The federal statutes that govern pay and benefits for railroad workers don’t often make for blockbuster decisions. But given their complexity, and their significance to hundreds of thousands of current and former railroad workers, these laws generate lots of litigation; and in recent years, more railworker cases than you might expect have found their way to the Supreme Court.
The court will hear argument on Monday, Nov. 2, in Salinas v. U.S. Railroad Retirement Board, a case involving two of these statutes, the Railroad Retirement Act and the Railroad Unemployment Insurance Act, which together provide the nation’s railroad workers with pensions, unemployment benefits and sickness benefits. The case deals with the ability of courts to review certain decisions of the Railroad Retirement Board, the independent agency responsible for awarding and denying benefits under these statutes.

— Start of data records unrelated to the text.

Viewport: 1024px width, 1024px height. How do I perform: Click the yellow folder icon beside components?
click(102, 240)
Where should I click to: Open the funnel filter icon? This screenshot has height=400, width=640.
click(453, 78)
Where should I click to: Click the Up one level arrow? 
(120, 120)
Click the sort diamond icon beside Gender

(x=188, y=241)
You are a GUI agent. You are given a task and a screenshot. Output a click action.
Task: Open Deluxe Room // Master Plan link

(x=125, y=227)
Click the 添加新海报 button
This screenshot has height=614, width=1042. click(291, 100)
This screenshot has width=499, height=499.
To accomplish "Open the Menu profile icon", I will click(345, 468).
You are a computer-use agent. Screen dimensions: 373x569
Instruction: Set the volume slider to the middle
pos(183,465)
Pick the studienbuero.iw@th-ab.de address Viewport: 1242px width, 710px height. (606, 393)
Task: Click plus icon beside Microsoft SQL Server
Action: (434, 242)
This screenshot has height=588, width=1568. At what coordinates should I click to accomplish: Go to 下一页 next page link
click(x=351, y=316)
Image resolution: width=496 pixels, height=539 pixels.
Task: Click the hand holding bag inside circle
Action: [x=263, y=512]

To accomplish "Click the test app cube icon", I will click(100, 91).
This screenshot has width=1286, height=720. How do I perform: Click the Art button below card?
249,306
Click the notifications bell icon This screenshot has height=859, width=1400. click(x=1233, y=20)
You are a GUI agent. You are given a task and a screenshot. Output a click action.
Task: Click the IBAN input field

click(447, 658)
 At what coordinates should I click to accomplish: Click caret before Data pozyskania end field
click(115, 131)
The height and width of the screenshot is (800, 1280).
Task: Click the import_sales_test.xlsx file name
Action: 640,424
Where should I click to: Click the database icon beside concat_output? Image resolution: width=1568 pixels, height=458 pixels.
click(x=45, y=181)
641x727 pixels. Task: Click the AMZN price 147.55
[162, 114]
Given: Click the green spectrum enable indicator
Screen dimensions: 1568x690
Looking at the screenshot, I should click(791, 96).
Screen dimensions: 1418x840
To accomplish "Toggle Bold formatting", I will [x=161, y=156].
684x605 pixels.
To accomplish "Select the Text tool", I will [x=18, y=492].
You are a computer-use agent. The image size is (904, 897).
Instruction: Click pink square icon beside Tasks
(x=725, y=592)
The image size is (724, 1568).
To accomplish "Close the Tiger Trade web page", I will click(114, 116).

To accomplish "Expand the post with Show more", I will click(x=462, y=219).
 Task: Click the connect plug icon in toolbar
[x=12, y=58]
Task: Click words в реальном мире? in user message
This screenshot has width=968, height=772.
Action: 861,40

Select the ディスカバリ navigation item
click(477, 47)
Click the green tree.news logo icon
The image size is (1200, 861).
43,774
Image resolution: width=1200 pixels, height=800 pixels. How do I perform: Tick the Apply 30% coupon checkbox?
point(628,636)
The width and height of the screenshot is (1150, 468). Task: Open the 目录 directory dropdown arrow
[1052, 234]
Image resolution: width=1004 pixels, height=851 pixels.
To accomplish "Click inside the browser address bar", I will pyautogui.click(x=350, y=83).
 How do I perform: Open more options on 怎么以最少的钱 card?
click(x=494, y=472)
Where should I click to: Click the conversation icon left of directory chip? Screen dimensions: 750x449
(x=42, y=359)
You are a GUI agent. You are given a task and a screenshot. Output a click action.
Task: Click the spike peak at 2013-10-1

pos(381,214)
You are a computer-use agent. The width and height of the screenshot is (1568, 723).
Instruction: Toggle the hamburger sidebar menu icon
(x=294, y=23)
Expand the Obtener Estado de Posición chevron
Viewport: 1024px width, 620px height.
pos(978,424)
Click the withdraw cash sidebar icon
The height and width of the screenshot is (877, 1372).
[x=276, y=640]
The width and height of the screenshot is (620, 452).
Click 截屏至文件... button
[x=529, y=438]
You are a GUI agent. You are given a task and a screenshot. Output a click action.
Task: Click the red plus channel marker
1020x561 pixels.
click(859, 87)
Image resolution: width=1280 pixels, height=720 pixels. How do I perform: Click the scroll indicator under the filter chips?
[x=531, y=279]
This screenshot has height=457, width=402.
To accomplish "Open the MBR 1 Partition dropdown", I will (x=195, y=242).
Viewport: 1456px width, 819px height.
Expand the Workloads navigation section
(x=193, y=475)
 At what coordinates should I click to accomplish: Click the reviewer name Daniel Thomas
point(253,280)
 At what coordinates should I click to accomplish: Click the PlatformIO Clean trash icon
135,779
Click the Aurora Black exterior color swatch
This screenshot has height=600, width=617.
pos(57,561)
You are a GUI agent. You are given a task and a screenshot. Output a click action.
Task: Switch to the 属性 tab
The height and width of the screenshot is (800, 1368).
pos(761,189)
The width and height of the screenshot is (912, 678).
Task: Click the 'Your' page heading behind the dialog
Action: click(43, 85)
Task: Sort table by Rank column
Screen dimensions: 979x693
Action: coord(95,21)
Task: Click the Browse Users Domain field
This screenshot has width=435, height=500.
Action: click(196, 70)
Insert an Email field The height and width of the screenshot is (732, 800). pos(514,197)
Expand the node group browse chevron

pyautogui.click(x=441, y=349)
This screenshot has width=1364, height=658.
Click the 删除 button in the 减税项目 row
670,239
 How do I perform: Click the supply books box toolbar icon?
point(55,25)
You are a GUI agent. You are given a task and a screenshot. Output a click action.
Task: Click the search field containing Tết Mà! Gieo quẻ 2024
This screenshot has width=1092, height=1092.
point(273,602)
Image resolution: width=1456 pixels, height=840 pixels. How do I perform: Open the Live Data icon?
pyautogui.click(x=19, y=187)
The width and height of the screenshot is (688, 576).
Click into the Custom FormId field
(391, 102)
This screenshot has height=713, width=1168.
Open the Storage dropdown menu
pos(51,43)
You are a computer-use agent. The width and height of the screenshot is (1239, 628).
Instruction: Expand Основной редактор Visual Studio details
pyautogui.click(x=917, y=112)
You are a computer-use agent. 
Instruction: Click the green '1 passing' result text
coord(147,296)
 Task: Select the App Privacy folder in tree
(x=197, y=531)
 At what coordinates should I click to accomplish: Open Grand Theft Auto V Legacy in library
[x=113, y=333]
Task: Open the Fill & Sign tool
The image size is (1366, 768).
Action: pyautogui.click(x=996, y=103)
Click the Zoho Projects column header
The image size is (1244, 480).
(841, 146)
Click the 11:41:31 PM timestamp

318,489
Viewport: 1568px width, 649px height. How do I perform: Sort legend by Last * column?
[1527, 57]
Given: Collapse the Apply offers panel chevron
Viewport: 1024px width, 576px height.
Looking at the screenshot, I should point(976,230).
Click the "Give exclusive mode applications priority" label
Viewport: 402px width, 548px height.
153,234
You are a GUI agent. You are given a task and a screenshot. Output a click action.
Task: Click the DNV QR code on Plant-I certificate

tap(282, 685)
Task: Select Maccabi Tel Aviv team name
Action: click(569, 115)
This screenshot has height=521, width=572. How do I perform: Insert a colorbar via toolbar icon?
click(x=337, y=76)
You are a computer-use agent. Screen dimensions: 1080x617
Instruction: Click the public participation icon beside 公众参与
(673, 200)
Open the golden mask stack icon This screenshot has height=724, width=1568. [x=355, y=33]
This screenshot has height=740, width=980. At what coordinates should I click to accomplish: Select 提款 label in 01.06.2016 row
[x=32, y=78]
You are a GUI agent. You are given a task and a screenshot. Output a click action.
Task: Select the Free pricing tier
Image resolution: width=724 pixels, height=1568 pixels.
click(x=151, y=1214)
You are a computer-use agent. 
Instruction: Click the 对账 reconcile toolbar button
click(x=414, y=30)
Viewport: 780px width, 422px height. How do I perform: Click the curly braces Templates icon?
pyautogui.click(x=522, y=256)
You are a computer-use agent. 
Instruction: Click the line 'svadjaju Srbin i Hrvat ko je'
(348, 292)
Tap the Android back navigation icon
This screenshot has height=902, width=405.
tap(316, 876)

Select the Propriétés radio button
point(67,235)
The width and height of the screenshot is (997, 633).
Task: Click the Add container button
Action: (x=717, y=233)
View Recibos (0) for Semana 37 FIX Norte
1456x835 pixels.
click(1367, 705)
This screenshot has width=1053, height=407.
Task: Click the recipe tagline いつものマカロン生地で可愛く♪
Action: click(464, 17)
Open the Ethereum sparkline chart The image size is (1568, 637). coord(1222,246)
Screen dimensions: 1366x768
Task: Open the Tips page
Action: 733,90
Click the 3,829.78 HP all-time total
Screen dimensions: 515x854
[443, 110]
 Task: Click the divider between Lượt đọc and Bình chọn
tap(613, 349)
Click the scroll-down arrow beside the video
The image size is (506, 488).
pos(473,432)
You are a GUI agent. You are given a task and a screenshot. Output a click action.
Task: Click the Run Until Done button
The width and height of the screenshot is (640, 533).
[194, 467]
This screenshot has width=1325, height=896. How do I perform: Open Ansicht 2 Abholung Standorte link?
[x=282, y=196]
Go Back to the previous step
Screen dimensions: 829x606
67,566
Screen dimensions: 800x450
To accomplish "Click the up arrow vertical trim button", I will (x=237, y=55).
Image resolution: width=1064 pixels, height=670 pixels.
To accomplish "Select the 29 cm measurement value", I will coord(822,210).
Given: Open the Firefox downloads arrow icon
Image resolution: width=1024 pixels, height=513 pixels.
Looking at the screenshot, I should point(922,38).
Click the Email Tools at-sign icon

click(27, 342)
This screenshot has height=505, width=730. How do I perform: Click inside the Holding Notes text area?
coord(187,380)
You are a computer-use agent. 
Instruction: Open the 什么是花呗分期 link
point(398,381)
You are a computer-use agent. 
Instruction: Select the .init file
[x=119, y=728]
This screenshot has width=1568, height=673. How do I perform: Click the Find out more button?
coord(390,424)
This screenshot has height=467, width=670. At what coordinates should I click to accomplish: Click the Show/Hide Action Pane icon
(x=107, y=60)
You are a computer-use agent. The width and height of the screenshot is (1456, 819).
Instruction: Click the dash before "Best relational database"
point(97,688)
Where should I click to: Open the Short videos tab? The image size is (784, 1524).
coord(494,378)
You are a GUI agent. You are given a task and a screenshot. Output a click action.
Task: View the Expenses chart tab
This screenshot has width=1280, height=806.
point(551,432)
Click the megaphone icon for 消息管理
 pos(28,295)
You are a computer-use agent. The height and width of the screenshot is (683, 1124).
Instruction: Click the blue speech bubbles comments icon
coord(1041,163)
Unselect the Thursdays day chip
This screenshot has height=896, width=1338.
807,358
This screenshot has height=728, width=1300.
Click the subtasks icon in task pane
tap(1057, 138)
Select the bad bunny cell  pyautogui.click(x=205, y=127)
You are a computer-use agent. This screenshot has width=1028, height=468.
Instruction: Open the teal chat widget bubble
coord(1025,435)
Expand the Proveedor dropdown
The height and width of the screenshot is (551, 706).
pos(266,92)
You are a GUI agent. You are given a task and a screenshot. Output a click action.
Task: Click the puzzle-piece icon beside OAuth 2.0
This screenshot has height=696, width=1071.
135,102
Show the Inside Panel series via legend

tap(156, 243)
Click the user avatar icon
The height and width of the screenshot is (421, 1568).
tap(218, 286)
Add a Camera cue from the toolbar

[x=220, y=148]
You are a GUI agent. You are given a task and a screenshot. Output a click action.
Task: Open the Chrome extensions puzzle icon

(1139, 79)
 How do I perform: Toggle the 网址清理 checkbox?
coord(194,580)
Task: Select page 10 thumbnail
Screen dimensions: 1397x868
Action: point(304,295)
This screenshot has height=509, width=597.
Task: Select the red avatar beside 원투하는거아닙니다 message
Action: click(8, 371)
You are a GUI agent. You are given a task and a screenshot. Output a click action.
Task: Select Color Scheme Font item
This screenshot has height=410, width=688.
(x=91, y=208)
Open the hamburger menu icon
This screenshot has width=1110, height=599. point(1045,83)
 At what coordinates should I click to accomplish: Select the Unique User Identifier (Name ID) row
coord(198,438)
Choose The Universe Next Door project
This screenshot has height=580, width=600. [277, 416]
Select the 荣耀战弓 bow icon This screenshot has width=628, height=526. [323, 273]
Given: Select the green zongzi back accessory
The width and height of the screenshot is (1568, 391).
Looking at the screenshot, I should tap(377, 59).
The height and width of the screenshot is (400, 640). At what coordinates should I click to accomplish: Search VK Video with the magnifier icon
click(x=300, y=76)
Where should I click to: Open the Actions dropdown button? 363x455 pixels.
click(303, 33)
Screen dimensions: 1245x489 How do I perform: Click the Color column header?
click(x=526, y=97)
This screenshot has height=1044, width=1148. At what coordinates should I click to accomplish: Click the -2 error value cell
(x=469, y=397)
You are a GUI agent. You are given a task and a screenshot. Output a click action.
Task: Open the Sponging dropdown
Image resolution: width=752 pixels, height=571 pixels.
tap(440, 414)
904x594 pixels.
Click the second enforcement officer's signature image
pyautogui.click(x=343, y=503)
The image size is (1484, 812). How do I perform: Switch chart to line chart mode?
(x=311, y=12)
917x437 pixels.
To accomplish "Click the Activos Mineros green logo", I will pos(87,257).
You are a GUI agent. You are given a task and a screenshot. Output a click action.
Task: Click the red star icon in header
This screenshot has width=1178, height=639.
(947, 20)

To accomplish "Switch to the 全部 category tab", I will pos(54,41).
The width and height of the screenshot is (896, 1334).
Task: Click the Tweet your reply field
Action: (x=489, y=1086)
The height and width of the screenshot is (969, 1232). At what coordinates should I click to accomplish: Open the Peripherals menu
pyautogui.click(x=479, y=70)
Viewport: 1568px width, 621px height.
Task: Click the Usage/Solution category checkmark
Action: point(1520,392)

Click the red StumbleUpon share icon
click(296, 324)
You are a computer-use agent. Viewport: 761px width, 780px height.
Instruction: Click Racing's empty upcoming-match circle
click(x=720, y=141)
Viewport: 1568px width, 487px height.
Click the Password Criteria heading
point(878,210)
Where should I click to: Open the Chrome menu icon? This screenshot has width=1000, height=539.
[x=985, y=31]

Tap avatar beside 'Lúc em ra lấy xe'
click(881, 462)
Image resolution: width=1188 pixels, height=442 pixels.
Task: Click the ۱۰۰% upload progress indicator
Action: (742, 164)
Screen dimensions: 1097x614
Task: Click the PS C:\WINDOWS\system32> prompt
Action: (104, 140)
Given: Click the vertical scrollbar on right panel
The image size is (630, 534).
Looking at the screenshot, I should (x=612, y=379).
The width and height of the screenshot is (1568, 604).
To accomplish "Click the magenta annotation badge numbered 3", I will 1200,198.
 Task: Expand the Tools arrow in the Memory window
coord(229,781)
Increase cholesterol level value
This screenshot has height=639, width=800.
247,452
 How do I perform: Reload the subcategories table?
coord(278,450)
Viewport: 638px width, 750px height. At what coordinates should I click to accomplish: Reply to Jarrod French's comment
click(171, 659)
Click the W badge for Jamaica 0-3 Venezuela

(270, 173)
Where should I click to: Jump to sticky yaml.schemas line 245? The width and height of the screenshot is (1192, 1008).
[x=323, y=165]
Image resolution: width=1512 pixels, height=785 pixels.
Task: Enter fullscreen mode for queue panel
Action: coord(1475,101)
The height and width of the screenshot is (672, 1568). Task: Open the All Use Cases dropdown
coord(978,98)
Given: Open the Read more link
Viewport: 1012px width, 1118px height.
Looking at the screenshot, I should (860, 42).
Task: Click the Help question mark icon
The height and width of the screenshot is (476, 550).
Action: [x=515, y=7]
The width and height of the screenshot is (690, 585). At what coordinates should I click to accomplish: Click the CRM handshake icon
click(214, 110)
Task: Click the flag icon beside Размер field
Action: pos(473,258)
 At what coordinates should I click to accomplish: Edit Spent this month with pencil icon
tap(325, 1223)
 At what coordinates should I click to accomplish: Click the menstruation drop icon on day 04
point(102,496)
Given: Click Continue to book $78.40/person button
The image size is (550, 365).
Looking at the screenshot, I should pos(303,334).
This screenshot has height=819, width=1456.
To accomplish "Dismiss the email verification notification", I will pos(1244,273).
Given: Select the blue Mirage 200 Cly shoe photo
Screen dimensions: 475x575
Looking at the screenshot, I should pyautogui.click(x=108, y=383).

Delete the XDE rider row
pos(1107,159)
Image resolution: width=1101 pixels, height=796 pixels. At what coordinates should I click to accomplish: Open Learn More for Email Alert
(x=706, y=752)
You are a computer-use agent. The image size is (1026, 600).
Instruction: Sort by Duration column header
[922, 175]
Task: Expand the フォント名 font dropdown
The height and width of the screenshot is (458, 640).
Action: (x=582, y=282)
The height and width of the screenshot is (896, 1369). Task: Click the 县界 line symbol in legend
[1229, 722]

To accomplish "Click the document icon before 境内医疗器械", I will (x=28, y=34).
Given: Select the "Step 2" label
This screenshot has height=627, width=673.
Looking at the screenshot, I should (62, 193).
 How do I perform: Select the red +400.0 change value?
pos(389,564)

The agency has a multi-step claims process under which a railroad worker who has been denied benefits can appeal internally up to the three-member board. The statutes then give the railroad worker — or other interested parties like the worker’s union or employer — a right to ask a federal appeals court to review “any final decision” of the board. Everyone agrees that when the board issues a decision denying benefits, that is a “final decision” reviewable by a court. But Manfredo Salinas’ case raises a trickier question that has sharply divided the federal courts of appeals: Is the board’s denial of a request to reopen a previous benefits decision also reviewable?
Salinas, a former railroad employee, says yes. He suffered several painful, debilitating on-the-job injuries and, following two spinal surgeries in the early 1990s, filed a series of claims for disability benefits. The board denied Salinas’ first three claims. But in 2013 the agency reversed course and granted benefits, finding that once Salinas had reached age 55, he no longer could find a job that he could physically perform.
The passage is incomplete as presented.